Begin Material for this exercise

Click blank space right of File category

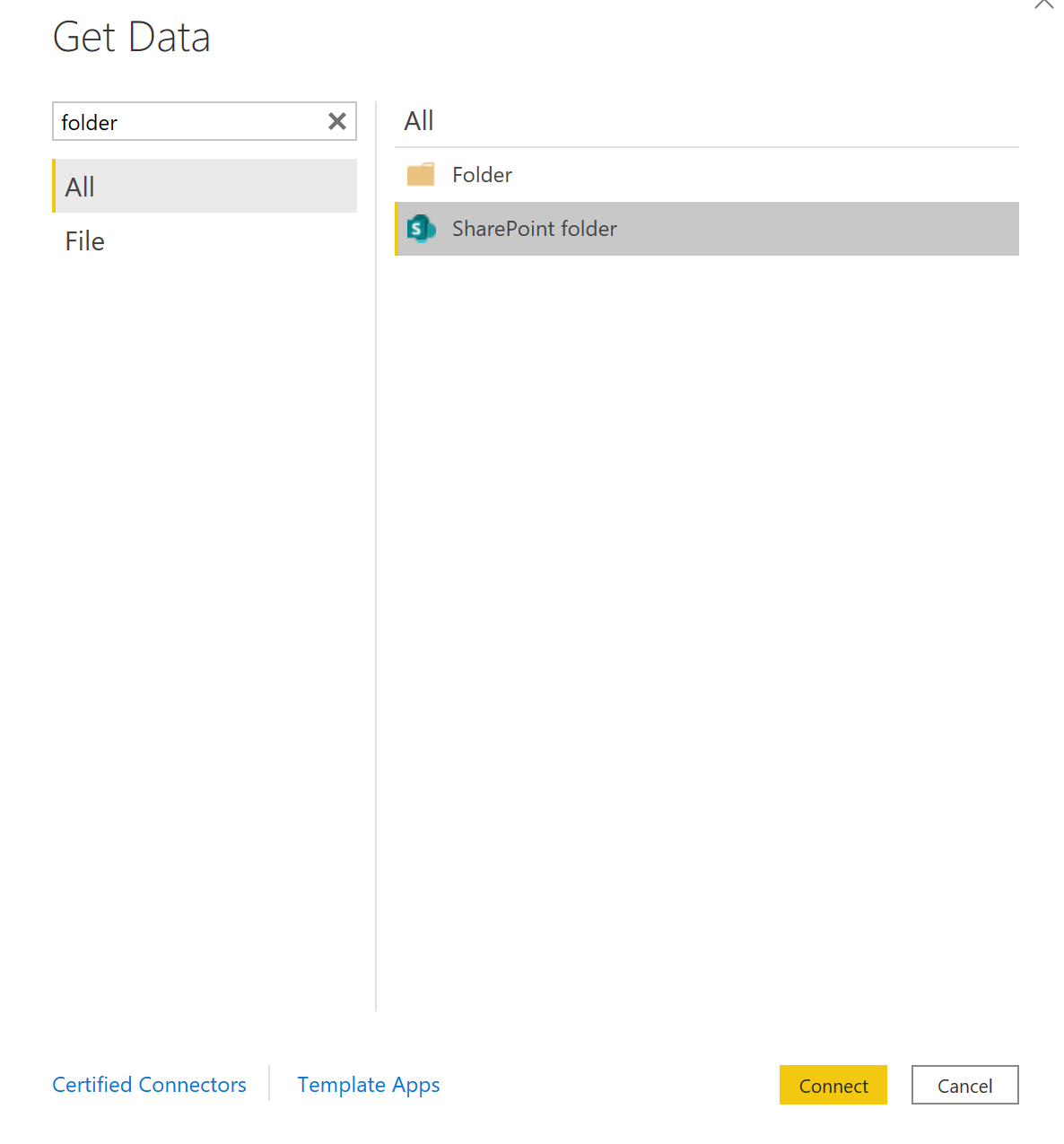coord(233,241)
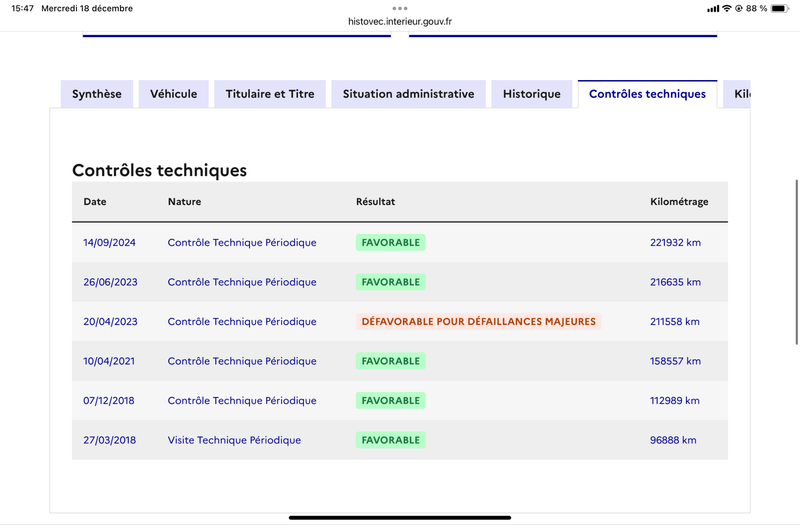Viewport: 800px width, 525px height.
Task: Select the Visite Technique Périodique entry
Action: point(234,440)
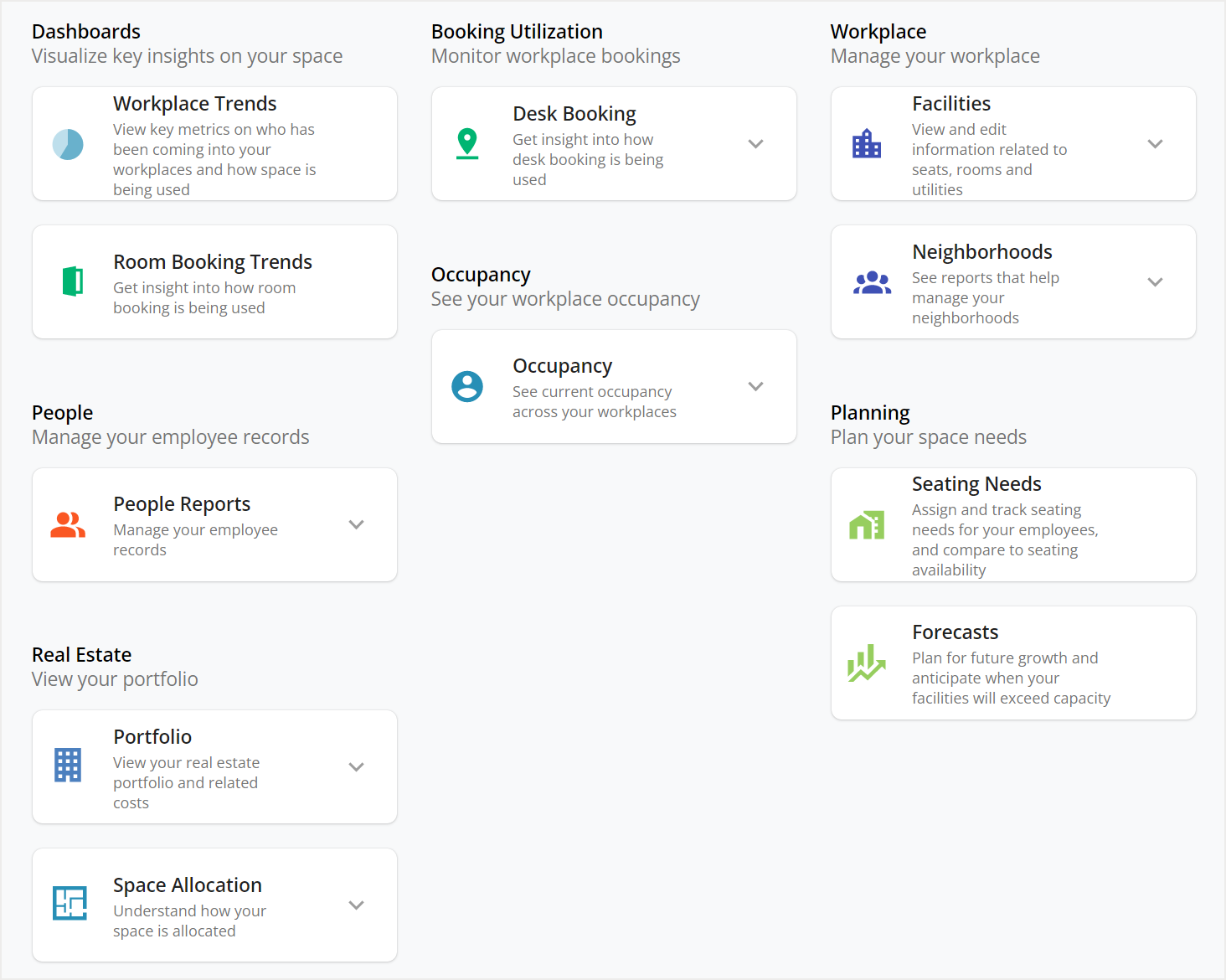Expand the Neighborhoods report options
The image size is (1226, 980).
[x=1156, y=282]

End Material for this exercise

Problem:
Count the lines in the material above that contain the string "right", treating uppercase and lowercase as different, and give only the number.

The answer:
1